IV. He has sent Leo the minutes of their proceedings that he may see all the details.
But not to make my letter too long by detailing everything, we have sent your holiness the proceedings which some time since we took in the matter: therein we deprived him as convicted on these charges, of his priesthood, of the management of his monastery and of our communion: in order that your holiness also knowing the facts of his case may make his wickedness manifest to all the God-loving bishops who are under your reverence; lest perchance if they do not know the views which he holds, and of which he has been openly convicted, they may be found to be in correspondence with him as a fellow-believer by letter or by other means. I and those who are with me give much greeting to you and to all the brotherhood in Christ. The Lord keep you in safety and prayer for us, O most God-Loving Father.
- There are two Latin versions of the original Gk. of this letter, an older and a later: the later, as being more accurate, is here translated, though Canon Bright would seem to be right (n. 139) in saying that we must think of Leo as writing the Tome (Lett. XXVIII.) with the older Latin version of Flavian’s letter before him.
- S. Jam. iii. 8.
- 1 Pet. v. 8.
- S. Matt. vii. 15.
- 1 John ii. 19.
- Ps. cxl. 3.
- Viz., head of a monastery (Gk. μάνδρα) or abbot.

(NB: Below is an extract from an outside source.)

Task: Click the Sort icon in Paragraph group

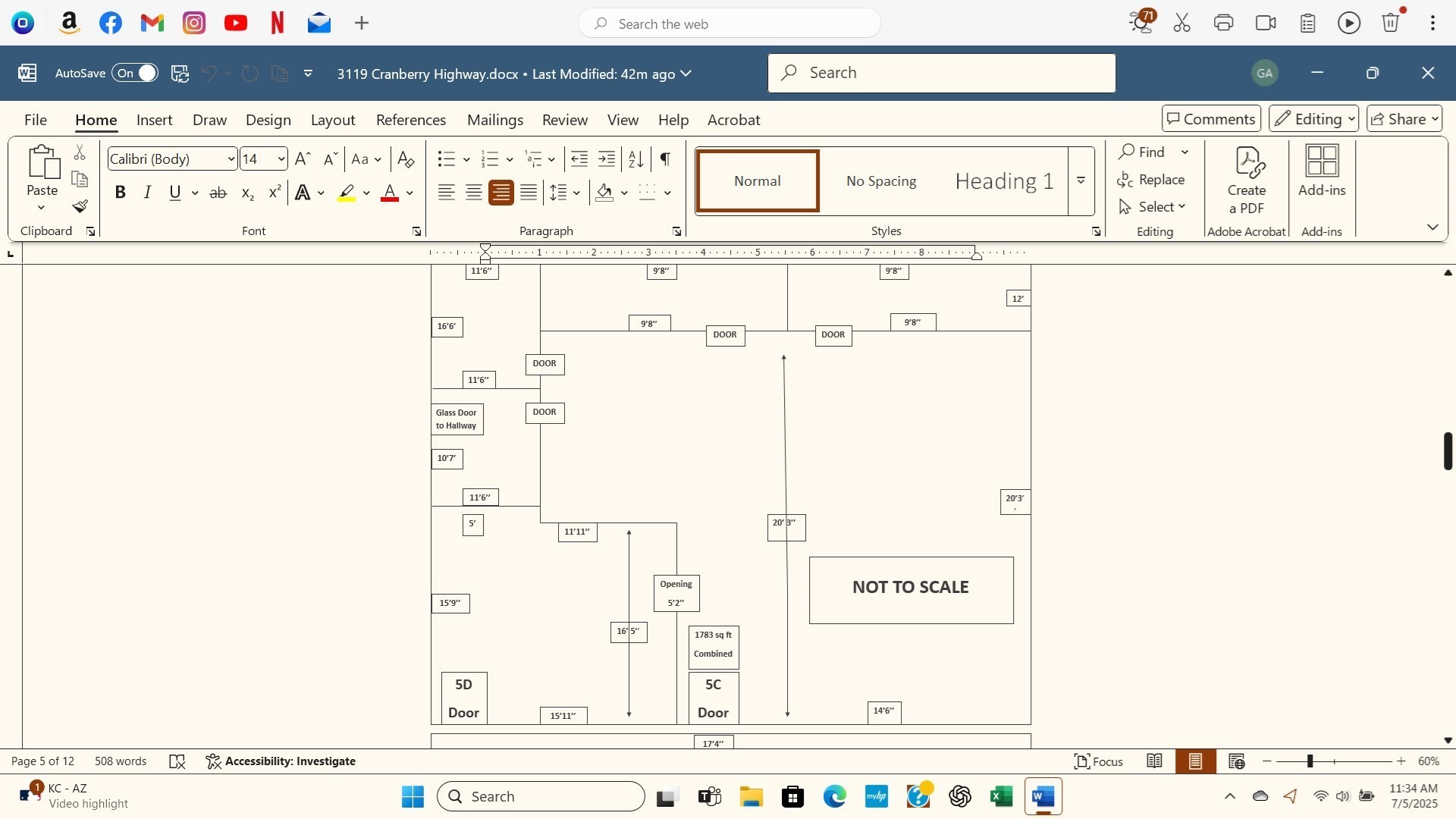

- S. Matt. xviii. 6, but it will be noticed that the quotation is confused with xxv. 40, minimis being substituted for qui in me credunt.
- Pudorem (instead of the impudenter of the mss.) omnem abiciens et pellem quæ eum circumdabat excutiens, the Gk. version of this somewhat obscure passage running αἰδῶ πᾶσαν ἀποβαλὼν καὶ ἣν περιέκειτο τῆς πλάνης δορὰν ἀποτιναξάμενος.
- This was the letter “which was somewhat unaccountably delayed in its transit to Rome” (Bright), which reached Leo after XXIII. was written, and to which Leo refers in the Tome, chap. i., litteris, quas miramur fuisse tam seras. Bright’s note 139 should be read throughout as a clear exposition of the preliminary steps in the controversy.